## TASK DETAILS
Please write out the text of these items word for word, leaving the pictures out of your answer.

══════

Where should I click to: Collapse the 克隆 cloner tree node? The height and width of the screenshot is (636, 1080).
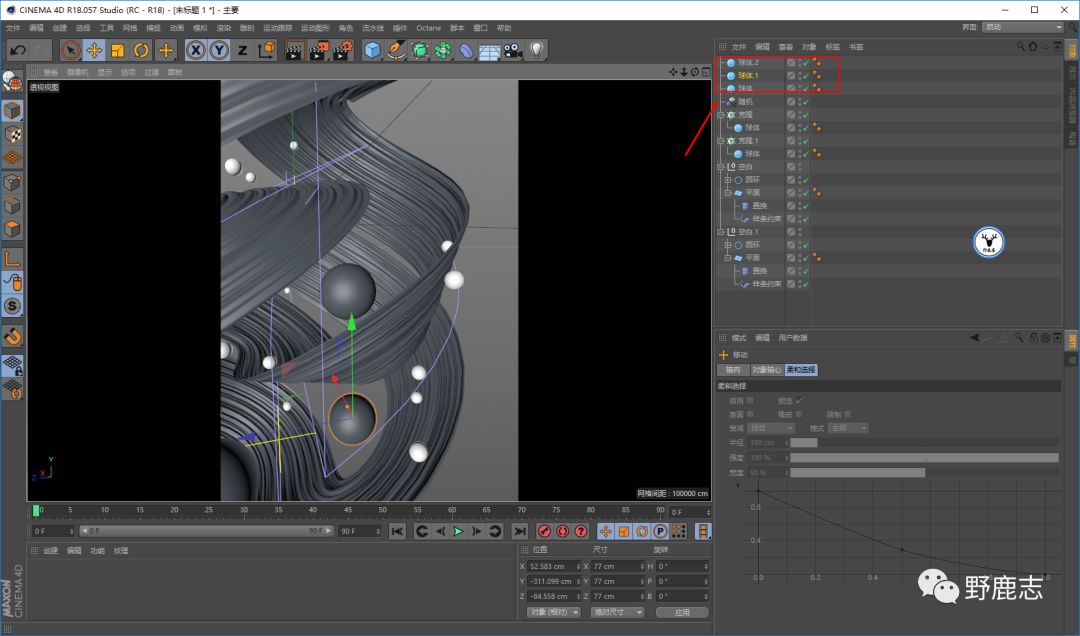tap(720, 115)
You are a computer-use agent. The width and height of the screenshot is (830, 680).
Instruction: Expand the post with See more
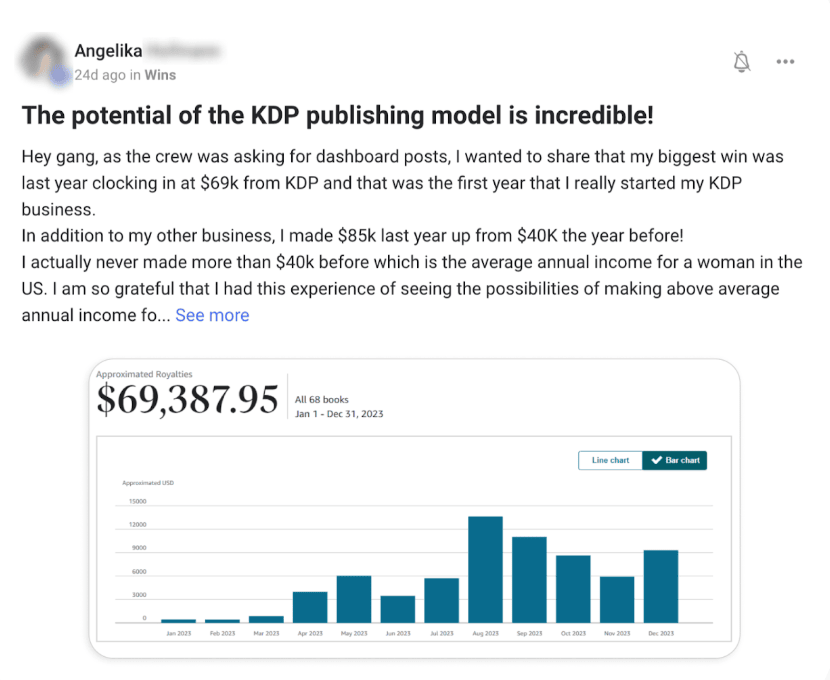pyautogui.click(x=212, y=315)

══════

## WRITTEN SOLUTION
Where should I click to: Collapse the 克隆 cloner tree node? The height and width of the screenshot is (636, 1080).
tap(720, 115)
You are a computer-use agent. The width and height of the screenshot is (830, 680).
Instruction: Expand the post with See more
pyautogui.click(x=212, y=315)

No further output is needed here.